Venue

We hope you’re planning to join us in July for the Wilson Ornithological Society’s 103rd annual meeting in beautiful, historic Santa Fe, New Mexico. This is our first ever foray to New Mexico, arguably our first meeting in the Southwest, and our first return to the Rockies since our 1985 meeting in Boulder, Colorado. The selection of a new conference location for us reflects both our ever-broadening membership base and our values as an organization dedicated to mentoring and supporting the work of ornithologists wherever they may be. For those of us from outside the Southern Rockies region, it will also provide opportunities to experience some birds with which we might not be familiar. That regional diversity is hinted in our beautiful conference logo designed by Jess McLaughlin illustrating Rufous, Black-chinned, and Broad-tailed hummingbirds, all of which should be easy to find right in Santa Fe!

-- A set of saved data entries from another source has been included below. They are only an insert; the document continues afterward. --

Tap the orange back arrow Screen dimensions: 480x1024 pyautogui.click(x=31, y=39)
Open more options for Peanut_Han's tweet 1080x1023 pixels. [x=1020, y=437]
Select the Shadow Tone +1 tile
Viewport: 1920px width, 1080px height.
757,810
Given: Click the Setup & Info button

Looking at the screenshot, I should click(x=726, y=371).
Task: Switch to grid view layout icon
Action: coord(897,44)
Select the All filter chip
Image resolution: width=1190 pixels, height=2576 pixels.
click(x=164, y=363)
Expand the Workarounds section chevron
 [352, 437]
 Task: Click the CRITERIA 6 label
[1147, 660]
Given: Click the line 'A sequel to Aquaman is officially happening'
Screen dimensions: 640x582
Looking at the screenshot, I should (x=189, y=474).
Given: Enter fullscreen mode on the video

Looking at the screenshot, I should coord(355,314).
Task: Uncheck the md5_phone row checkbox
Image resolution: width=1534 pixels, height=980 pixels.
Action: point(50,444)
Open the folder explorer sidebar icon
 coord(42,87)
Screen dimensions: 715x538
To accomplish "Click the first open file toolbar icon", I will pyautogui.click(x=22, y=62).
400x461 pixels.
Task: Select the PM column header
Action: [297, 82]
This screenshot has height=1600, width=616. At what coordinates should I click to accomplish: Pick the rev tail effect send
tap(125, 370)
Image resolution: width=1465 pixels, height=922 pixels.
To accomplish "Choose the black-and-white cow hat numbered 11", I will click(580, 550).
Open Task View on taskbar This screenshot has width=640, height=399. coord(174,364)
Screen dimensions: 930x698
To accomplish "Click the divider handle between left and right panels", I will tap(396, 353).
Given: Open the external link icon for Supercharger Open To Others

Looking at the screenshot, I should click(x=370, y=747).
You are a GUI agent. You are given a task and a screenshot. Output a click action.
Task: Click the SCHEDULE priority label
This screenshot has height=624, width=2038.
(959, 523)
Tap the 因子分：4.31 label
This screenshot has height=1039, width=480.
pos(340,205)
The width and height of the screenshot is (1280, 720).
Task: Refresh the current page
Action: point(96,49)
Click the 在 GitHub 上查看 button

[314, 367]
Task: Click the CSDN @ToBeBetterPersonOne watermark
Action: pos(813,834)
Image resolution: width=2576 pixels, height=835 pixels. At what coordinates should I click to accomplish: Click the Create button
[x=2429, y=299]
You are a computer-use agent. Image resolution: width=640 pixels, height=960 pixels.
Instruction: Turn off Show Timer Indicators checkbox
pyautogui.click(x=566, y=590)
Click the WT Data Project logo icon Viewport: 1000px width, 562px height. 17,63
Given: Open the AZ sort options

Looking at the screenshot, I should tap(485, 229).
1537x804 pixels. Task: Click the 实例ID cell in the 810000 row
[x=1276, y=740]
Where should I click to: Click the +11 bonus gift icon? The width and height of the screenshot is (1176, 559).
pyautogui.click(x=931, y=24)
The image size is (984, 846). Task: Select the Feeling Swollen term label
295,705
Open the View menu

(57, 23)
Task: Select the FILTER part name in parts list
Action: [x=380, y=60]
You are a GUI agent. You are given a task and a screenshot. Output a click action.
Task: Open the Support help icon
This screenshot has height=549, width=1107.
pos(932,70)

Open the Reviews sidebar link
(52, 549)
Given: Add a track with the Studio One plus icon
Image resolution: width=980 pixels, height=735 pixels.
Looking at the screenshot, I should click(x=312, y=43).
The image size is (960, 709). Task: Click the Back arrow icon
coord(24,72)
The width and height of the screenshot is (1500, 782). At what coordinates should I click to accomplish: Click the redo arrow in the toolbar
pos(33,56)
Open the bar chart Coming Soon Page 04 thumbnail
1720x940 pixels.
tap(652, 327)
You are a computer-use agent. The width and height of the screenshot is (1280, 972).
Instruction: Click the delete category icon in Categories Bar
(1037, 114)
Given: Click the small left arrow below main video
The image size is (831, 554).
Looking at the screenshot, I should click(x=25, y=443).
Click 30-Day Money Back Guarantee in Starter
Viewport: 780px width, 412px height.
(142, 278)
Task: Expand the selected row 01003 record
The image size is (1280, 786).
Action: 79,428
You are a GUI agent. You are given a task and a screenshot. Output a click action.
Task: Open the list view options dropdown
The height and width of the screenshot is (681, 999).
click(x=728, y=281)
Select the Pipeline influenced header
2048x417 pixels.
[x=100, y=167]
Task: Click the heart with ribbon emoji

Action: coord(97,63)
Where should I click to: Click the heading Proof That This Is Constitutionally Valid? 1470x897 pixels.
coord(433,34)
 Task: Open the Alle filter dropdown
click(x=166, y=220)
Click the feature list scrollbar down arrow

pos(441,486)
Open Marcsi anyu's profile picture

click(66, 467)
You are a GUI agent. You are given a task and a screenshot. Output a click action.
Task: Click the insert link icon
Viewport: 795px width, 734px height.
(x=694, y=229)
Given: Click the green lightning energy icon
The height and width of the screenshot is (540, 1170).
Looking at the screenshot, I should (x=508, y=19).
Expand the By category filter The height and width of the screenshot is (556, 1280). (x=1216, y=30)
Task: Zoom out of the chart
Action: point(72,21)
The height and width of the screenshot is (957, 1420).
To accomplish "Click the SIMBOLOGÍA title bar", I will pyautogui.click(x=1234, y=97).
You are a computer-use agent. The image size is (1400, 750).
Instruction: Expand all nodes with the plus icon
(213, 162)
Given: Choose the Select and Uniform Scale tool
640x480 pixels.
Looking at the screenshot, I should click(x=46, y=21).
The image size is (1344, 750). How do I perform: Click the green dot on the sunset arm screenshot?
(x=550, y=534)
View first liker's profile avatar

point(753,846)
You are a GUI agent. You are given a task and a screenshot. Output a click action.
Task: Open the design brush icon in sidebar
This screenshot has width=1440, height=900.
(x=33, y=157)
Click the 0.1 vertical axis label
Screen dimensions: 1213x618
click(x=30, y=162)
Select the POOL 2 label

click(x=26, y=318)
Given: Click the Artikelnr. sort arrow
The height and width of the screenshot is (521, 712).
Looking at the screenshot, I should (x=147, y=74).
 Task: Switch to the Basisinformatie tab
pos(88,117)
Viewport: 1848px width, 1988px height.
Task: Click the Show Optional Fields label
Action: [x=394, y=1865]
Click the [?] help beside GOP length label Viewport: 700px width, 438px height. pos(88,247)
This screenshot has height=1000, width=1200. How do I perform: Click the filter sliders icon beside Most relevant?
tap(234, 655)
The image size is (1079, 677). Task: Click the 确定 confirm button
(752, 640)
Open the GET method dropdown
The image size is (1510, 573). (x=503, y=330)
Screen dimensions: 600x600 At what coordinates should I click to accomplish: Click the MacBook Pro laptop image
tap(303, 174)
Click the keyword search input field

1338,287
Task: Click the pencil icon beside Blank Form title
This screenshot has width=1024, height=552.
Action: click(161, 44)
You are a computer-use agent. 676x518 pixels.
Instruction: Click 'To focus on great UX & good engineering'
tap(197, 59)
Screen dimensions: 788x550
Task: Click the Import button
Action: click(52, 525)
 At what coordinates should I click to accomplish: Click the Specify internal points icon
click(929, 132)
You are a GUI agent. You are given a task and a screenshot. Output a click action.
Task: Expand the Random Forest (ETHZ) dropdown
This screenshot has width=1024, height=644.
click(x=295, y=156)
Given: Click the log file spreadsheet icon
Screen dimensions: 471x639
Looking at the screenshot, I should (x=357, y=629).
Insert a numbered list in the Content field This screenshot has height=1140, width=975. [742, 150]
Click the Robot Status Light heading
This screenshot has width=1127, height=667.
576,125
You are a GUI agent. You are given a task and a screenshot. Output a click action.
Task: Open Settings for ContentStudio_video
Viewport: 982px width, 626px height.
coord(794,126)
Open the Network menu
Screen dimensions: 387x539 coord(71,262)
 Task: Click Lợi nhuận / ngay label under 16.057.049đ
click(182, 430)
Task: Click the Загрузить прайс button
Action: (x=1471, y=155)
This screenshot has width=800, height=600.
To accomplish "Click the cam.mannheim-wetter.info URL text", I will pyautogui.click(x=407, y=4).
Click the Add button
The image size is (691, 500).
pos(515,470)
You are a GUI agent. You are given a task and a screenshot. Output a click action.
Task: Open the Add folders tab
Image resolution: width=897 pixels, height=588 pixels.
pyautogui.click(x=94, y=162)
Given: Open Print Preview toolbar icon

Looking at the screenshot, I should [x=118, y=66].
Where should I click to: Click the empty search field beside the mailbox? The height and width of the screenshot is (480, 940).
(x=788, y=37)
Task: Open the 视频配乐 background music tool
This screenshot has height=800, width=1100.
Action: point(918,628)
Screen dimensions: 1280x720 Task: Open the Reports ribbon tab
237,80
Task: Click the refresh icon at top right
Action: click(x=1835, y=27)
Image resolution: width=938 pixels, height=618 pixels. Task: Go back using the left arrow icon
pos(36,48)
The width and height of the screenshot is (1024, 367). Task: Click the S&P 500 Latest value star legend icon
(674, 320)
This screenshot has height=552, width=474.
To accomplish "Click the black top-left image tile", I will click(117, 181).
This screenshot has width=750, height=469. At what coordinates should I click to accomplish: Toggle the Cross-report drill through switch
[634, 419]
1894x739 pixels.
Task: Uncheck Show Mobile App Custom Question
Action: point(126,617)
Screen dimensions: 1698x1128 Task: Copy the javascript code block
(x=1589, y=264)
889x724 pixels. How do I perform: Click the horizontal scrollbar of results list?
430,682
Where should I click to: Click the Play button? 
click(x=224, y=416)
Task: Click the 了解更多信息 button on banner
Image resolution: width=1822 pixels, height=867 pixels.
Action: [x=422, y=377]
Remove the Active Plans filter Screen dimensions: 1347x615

Our venue is the DoubleTree by Hilton Hotel, 4048 Cerillos Rd, Santa Fe. A block of rooms has been reserved there for conference attendees, and there are many options available for alternative lodging in and around the city. With the exception of field trips (TBA), all conference events (workshops, presentation sessions, etc.) will take place at the DoubleTree.

#TheCityDifferent, Santa Fe is New Mexico’s capital and fourth-largest city. Founded in 1607 and dedicated as a Spanish Provincial capital in 1610, Santa Fe is today the oldest capital city in the US. At just over 7000 feet in elevation, it is also the highest. In addition the natural beauty of the Santa Fe Mountains, the southernmost of the Sangre de Cristo range and surrounding the Pecos Wilderness, Santa Fe is renown as a center of arts and culture, much of it influenced by the rich and living history of diverse Indigenous peoples. New Mexico is home to 22 Native American tribes including portions of the Navajo Nation, the Jicarilla and Mescalero Apache reservations, and 19 Pueblos. The eight Northern Pueblos are located within and around Santa Fe: Tesuque, Pojoaque, Nambé, San Ildefonso, Santa Clara, San Juan, Picuris, and Taos.

Ornithology is also alive and well in Santa Fe. The city is headquarters to Audubon Southwest, combining leadership in National Audubon Society activities for both New Mexico and Arizona. We hope to develop at least one formal field trip to the Randall Davey Audubon Center and Sanctuary, in Santa Fe. The New Mexico Ornithological Society is an active and vibrant group statewide and they will be participating in our conference as well. For mid-July in Santa Fe, the following 12 species have appeared on at least 25% of eBird checklists over the past 10 years: House Finch, Spotted Towhee, Black-chinned Hummingbird, Common Raven, Lesser Goldfinch, Mourning Dove, American Robin, Canyon Towhee, Woodhouse’s Scrub-Jay, Broad-tailed Hummingbird, Rufous Hummingbird, and Eurasian Collared-Dove.